Atherogenic Risk Assessment among Persons Living in Rural Uganda

1Medical Research Council/Uganda Virus Research Institute Uganda Research Unit on AIDS, Entebbe, Uganda
2Division of Intramural Research, National Institute of Allergy and Infectious Diseases, National Institutes of Health, Bethesda, MD 20892, USA
3Johns Hopkins School of Medicine, Baltimore, MD 21205, USA

Received 28 April 2016; Revised 27 May 2016; Accepted 29 May 2016

Academic Editor: Marcel Tanner

Copyright © 2016 Clara Wekesa et al. This is an open access article distributed under the Creative Commons Attribution License, which permits unrestricted use, distribution, and reproduction in any medium, provided the original work is properly cited.

Abstract

Background. Hypertension and dyslipidemia are independent risk factors for coronary heart disease and commonly coexist. Cardiovascular risk can be reliably predicted using lipid ratios such as the atherogenic index, a useful prognostic parameter for guiding timely interventions. Objective. We assessed the cardiovascular risk profile based on the atherogenic index of residents within a rural Ugandan cohort. Methods. In 2011, a population based survey was conducted among 7507 participants. Sociodemographic characteristics, physical measurements (blood pressure, weight, height, and waist and hip circumference), and blood sampling for nonfasting lipid profile were collected for each participant.
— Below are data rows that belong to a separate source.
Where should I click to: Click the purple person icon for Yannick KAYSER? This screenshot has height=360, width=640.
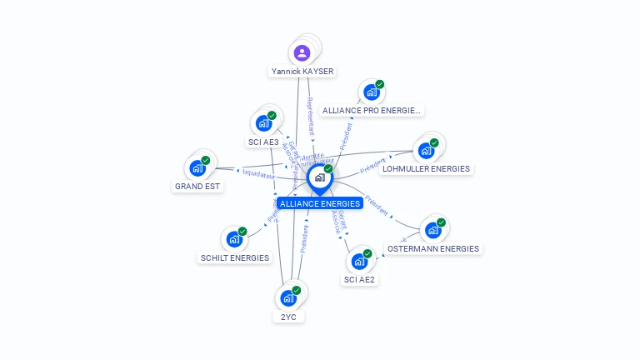302,53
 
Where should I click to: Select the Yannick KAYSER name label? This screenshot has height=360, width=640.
302,72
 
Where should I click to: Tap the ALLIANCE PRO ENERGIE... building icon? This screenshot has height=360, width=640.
371,92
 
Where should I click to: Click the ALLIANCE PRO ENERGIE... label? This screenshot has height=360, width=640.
372,110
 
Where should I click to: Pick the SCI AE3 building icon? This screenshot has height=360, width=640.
264,123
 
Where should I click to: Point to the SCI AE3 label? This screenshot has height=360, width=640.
263,142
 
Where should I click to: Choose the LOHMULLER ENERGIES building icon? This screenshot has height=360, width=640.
426,151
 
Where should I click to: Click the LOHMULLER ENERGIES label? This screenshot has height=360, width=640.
426,169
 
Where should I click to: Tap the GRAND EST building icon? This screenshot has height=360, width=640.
198,168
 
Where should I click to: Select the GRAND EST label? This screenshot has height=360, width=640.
198,187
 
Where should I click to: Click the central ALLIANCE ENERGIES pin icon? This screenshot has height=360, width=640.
319,178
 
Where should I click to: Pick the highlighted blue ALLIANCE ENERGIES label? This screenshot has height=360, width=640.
320,203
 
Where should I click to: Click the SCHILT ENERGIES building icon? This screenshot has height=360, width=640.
235,240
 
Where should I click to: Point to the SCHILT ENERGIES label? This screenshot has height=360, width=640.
235,258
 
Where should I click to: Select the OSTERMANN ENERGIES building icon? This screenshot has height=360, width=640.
433,231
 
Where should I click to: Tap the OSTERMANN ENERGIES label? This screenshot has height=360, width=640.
433,248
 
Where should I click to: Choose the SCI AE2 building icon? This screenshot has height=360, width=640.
360,262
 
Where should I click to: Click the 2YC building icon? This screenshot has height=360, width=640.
288,298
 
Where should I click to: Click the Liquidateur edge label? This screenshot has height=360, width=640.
258,174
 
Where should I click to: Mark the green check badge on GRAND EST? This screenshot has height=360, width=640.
205,160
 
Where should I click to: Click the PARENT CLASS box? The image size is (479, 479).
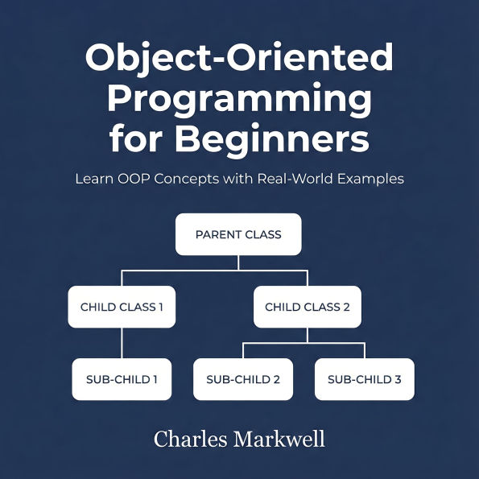click(238, 234)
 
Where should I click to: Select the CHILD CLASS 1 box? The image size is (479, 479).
click(122, 307)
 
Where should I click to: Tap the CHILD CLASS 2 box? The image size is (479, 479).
click(307, 307)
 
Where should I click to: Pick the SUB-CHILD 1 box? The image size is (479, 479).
click(122, 379)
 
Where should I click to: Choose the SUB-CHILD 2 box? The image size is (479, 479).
click(243, 379)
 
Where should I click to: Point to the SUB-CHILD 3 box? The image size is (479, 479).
click(364, 379)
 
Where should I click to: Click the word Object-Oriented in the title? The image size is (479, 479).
click(239, 60)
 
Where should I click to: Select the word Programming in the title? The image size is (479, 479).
click(239, 100)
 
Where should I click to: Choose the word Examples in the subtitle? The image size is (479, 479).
click(370, 179)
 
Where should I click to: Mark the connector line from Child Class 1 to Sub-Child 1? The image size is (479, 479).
click(122, 343)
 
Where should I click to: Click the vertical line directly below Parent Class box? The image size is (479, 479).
click(238, 262)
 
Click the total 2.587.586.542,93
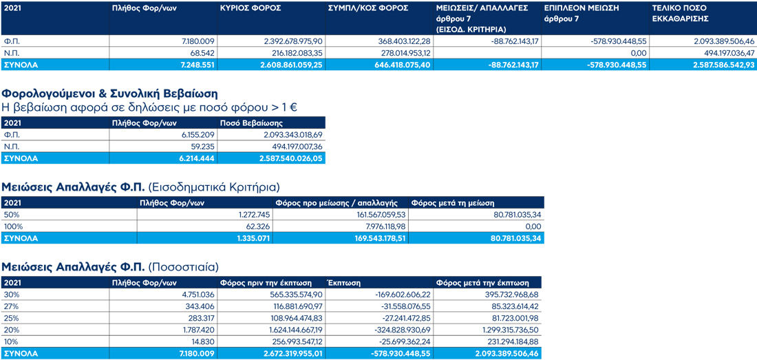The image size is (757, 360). [x=716, y=64]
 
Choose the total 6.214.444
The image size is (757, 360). [x=195, y=158]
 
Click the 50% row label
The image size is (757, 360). [x=12, y=215]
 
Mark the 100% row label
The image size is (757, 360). [x=13, y=226]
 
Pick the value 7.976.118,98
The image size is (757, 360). [x=377, y=226]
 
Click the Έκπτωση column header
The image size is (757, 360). [x=341, y=283]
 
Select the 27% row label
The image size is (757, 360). [x=12, y=306]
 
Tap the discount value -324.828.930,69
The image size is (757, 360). [x=401, y=330]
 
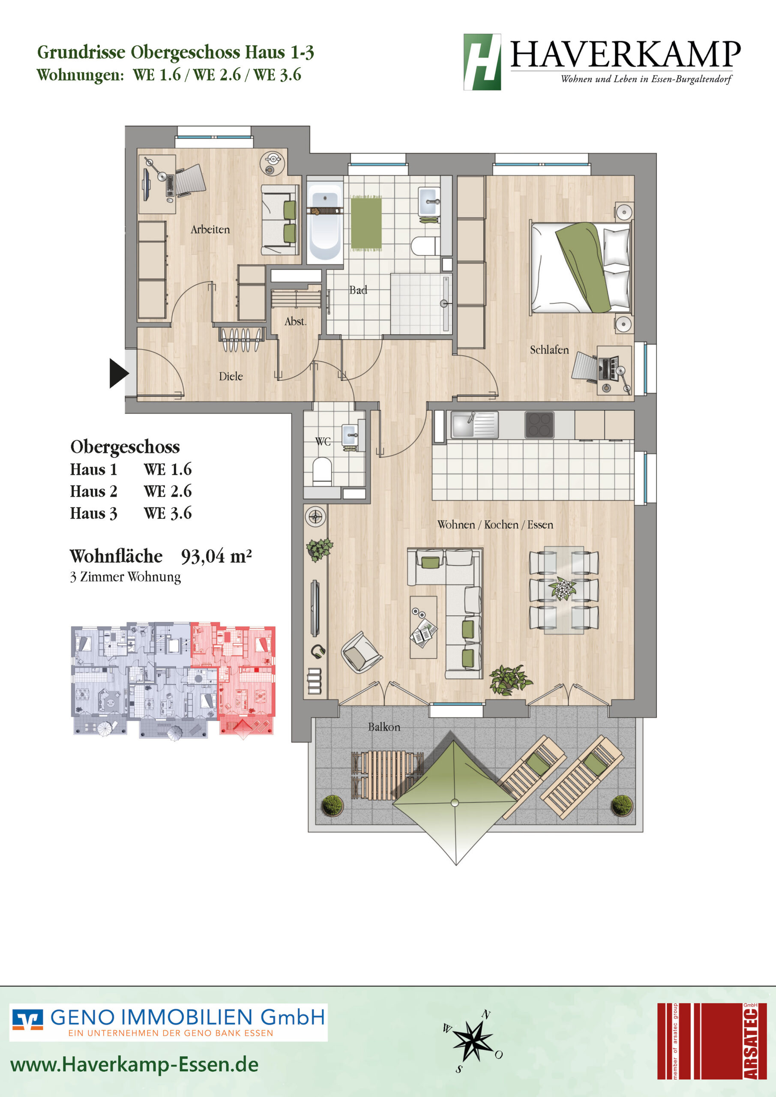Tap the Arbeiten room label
click(210, 229)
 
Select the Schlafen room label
click(549, 350)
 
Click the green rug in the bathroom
click(366, 223)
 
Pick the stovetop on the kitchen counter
click(539, 425)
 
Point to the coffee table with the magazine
click(423, 627)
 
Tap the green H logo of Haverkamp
click(482, 62)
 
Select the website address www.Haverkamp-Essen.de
click(134, 1064)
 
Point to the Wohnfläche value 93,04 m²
click(216, 556)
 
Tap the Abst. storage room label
click(295, 321)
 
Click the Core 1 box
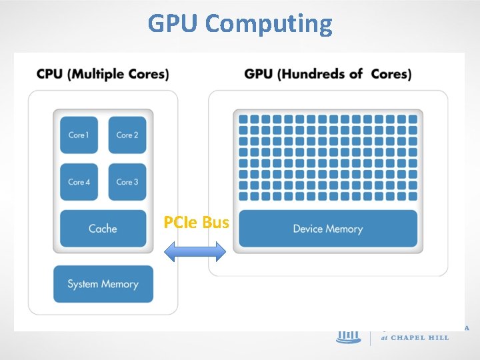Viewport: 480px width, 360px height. point(79,135)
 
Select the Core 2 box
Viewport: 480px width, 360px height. point(127,135)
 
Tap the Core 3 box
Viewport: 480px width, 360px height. point(127,182)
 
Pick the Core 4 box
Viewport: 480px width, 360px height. point(79,182)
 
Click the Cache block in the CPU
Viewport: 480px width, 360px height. point(103,229)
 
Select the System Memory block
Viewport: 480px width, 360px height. point(103,284)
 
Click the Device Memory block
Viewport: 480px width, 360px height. point(327,229)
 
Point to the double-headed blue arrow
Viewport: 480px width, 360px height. point(195,252)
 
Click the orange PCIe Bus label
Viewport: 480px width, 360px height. point(196,223)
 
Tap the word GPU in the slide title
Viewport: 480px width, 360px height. point(174,23)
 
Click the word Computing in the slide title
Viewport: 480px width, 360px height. point(269,24)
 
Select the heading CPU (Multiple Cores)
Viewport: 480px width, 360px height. point(103,73)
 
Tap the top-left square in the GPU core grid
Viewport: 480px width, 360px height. point(243,119)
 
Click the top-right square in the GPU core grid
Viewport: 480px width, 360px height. point(411,119)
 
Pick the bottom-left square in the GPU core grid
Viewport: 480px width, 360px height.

Atherogenic risk profile, defined as logarithm base ten of (triglyceride divided by high density lipoprotein cholesterol), was categorised as low risk (<0.1), intermediate risk (0.1–0.24), and high risk (>0.24). Results. Fifty-five percent of participants were female and the mean age was 49.9 years (). Forty-two percent of participants had high and intermediate atherogenic risk. Persons with hypertension, untreated HIV infection, abnormal glycaemia, and obesity and living in less urbanised villages were more at risk. Conclusion. A significant proportion of persons in this rural population are at risk of atherosclerosis. Key identified populations at risk should be considered for future intervention against cardiovascular related morbidity and mortality. The study however used parameters from unfasted samples that may have a bearing on observed results.